One study [2], with the aim of investigating the correlation between blastocyst morphology, euploidy, and implantation, showed a direct association between blastocyst morphology and aneuploidy. In the present study, we could not investigate this relationship because of the limited number of blastocysts. Our data showed that the rate of mosaicism between groups II and III was insignificant (25.8% vs. 37%, respectively). Chromosomal mosaicism is commonly seen in human preimplantation embryos [31] ranging from 4 up to 90% [32].

The FISH technique has been used as the first molecular method for evaluating the chromosomal abnormality. However, a shortcoming of this technique is the lack of assessing whole chromosomes. Therefore, advanced methods like SNP arrays, aCGH, and NGS, have been introduced to overcome FISH limitations. Unfortunately, these techniques also have limitations due to their high costs and subsequent unavailability in many IVF centers [33].

Other studies of human embryos at the early-cleavage stage have reported a mosaicism frequency of 75%, which is consistent with our findings [34]. Others [35, 36] have also reported a high prevalence of mosaicism at the blastocyst stage. This high incidence of mosaicism supports the hypothesis that all human embryos may contain some abnormal cells, but that this may not necessarily impair the development and delivery of a normal child.

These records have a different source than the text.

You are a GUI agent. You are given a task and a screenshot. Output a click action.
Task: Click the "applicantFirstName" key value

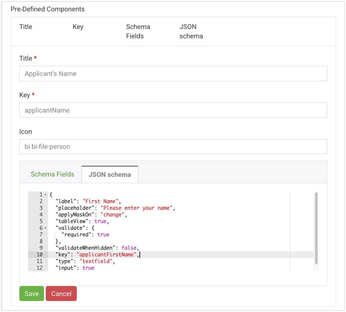tap(106, 255)
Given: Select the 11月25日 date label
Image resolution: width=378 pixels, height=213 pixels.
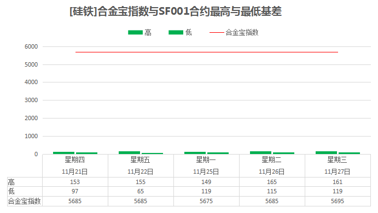Looking at the screenshot, I should click(x=206, y=171).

Several studies have focused on the implantation and healthy live births after the transfer of mosaic blastocysts [37,38,39,40,41], indicating that that mosaic blastocysts may be self-correcting [42]. Mosaicism in established pregnancies may be derived from the TE cells, rather than the ICM, indicating that mosaic blastocysts could be considered for ET when euploid embryos are not available [33], provided that patients are fully counseled and accepting of the risks.

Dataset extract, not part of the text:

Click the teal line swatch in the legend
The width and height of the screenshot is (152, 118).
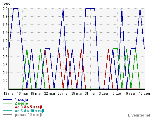8,111

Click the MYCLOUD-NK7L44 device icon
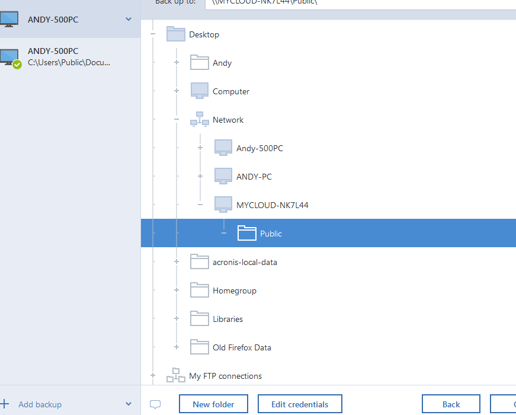click(223, 205)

In line with our results, Huang and colleagues applied CGH and single nucleotide polymorphism microarray (SNPs) for analysis of the small number of embryonic cells at different embryonic developmental stages [43]. They concluded that most embryos maintained chromosomal stability during preimplantation development, with blastocyst-stage embryos providing more reliable aneuploidy results.

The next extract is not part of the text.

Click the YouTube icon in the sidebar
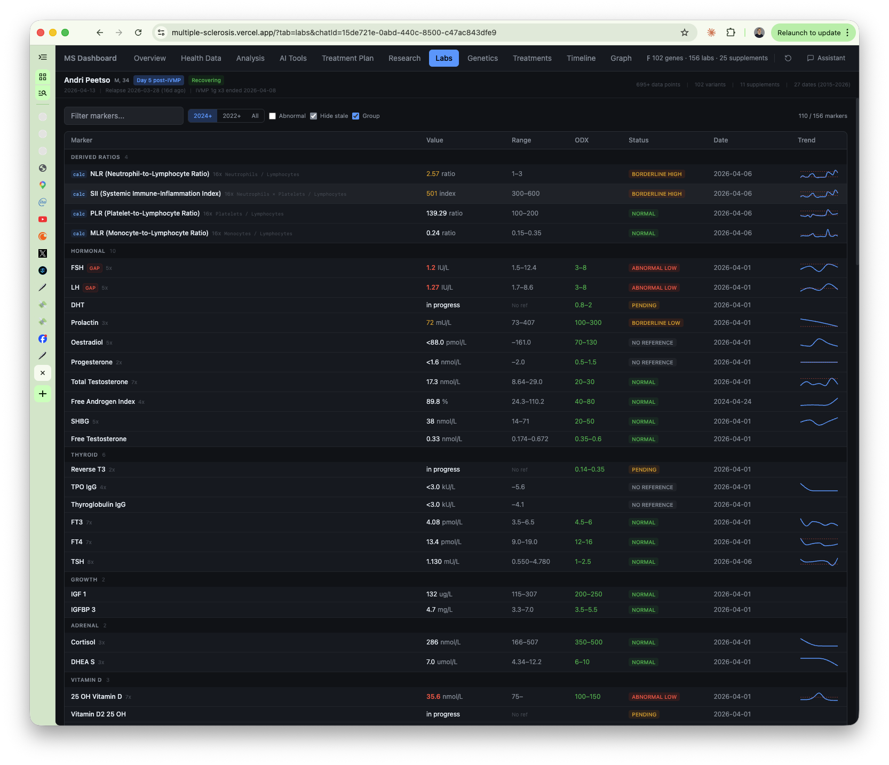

While our study did not compare aneuploidy rates in sibling embryos, patients were matched according to demographic status in order to eliminate the selection bias between the groups. Similar to our study, others have compared euploidy between day 3 and day 5 biopsied embryos and concluded that a larger proportion of embryos were euploid on day 5 [44]. Su and colleagues also suggested that aneuploidy rates in day 7 human blastocysts produced by IVF were manifold [9]. However, good quality/euploid blastocysts were eligible for ET on day 7, leading to healthy live births.

Recently, it was shown that the low-quality day-3 embryos can result in successful blastulation and clinical pregnancies. However, the normal blastulation rate was poor [8].

Our study has some limitations, though, including low sample size and use of FISH as an outdated technology. Because of limitation in the budget and equipment in our center, we used this technique for five chromosomes. So we decided on the first step to do FISH for our discarded embryos. Since, we made interesting results, we decided to evaluate the morphokinetic parameters of discarded embryos development via time-lapse monitoring and do more advanced techniques such as array CGH in higher sample size in cooperation with the other center in the next part of our study.


In conclusion, some of surplus poor-quality embryos rejected from clinical utilization at the cleavage stage may develop into viable blastocysts with normal chromosomal status for at least 5 chromosomes. Recovery of euploidy during poor-quality embryo transition from cleavage stage to blastocyst could provide an alternative choice for ET.